Voluntary Nature of Treatment and Alternative Therapies

Treatment with IV and injectable vitamins/hydration/nutritional/mineral and/or medications offered at Arbor Springs Urgent Care PLLC. is completely voluntary in nature. Alternative therapy for the symptoms you are seeking  IV vitamin therapy and injectable therapy for include, but are not limited to, ongoing treatment by your primary care provider and/or specialty provider, oral supplementation, and dietary/lifestyle modifications.

I acknowledge that IV vitamin therapy and injection therapy provided at Arbor Springs Urgent Care PLLC is voluntary in nature and that I am seeking out this therapy on my own or from the recommendation of my referring provider. I acknowledge that I have also notified my medical and/or mental health provider about my decision to undergo IV and injectable vitamin/hydration/nutritional/mineral therapy. I acknowledge the alternative treatment options and have voluntarily decided to pursue IV and injectable therapy.

Final patient consent for treatment.

  • I have had the nature of the procedure and/or treatment, the benefits of treatment, the risks of treatment, the side effects, the alternative therapies for my medical condition or symptoms I am seeking treatment for, and the chances of treatment success explained to me. I have had all my questions and concerns answered to my satisfaction. I acknowledge that I have been given sufficient information about IV hydration/vitamin/mineral/nutrient infusion and injection therapy and all its associated risks and benefits upon which to make an informed decision about treatment.

  • I acknowledge that there are no guarantees regarding the results of treatment and its effect on my presenting condition.

  • I give my consent for the use of emergency intervention if required during treatment.

  • I certify that I am of sound mind and body to make medical decisions and to consent to treatment.

  • I certify I will continue to remain under the care of a licensed and qualified primary care provider and/or mental health provider as IV vitamin therapy and injection therapy is considered an adjunctive and non-medically necessary treatment option, not a complete one.

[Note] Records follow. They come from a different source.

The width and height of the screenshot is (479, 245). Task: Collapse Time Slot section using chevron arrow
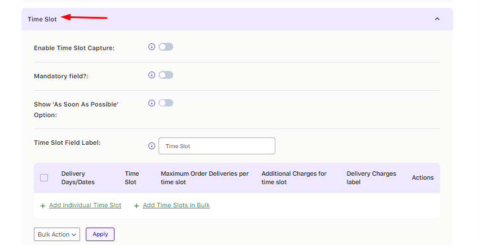(x=437, y=19)
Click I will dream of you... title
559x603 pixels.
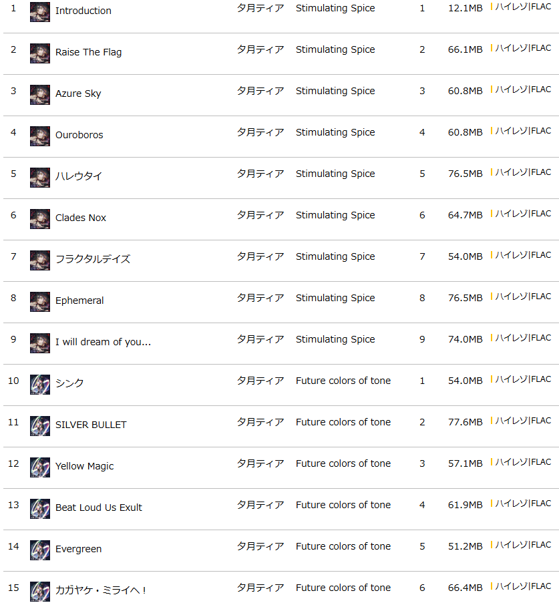pos(103,342)
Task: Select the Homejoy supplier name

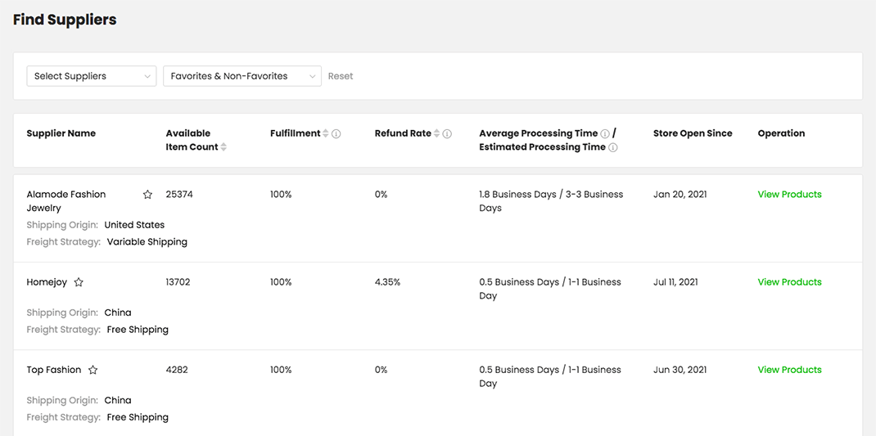Action: click(47, 282)
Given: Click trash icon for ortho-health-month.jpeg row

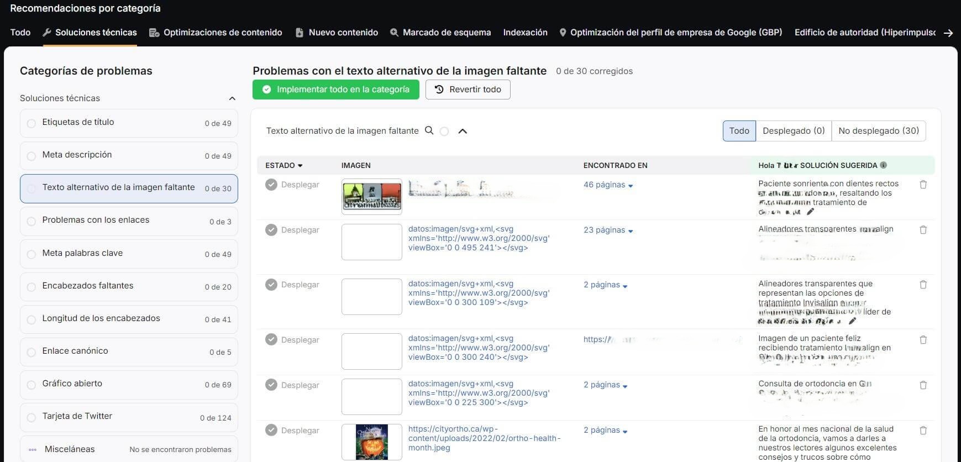Looking at the screenshot, I should tap(923, 430).
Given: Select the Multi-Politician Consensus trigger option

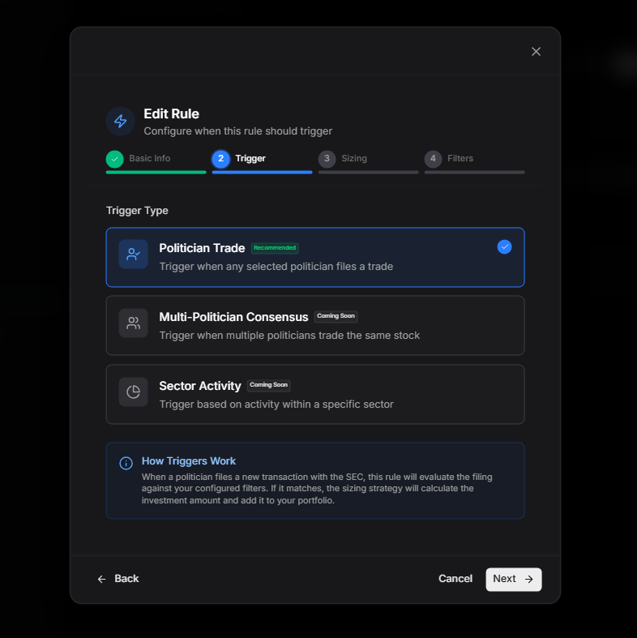Looking at the screenshot, I should click(x=314, y=325).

  • I release Dr. Hatem S. Elhady at Arbor Springs Urgent Care PLLC. and all the medical staff from all liabilities for any complications or damages associated with IV vitamin therapy and injection therapy.

  • I have read this consent and fully understand the information within it and I voluntarily authorize and consent to the treatment options, including but not limited to IV vitamin therapy, provided to me at Arbor Springs Urgent Care PLLC.